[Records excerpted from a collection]
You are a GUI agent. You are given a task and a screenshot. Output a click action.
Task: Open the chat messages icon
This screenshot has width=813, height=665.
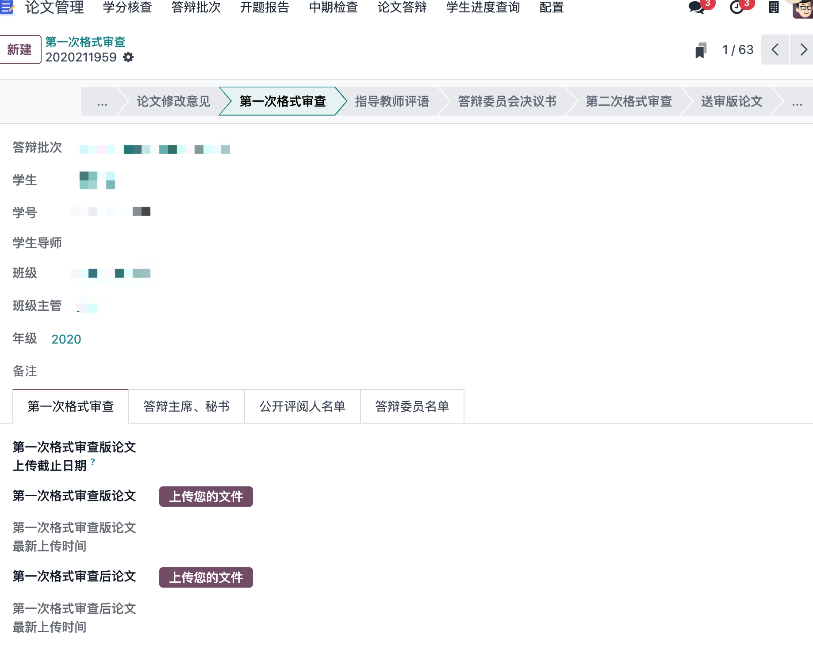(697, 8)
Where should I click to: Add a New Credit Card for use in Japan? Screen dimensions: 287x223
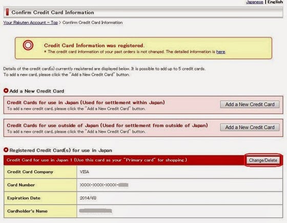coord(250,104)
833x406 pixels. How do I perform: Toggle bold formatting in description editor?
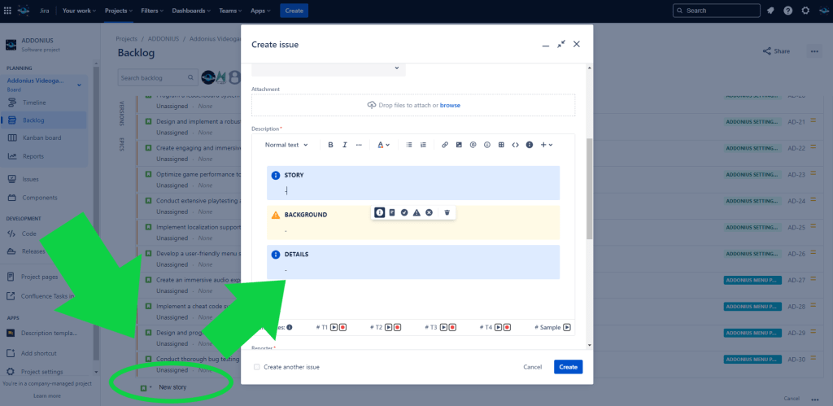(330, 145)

== TASK DETAILS ==
Every entry above needs to be duplicated precisely, and none of the pictures should appear.

== WRITTEN RESPONSE ==
You are a GUI agent. You are given a task and a screenshot. Output a click action.
Task: Open the chat messages icon
This screenshot has width=813, height=665.
(697, 8)
Where should I click to: Add a New Credit Card for use in Japan? Screen dimensions: 287x223
coord(250,104)
833x406 pixels. How do I perform: Toggle bold formatting in description editor?
(330, 145)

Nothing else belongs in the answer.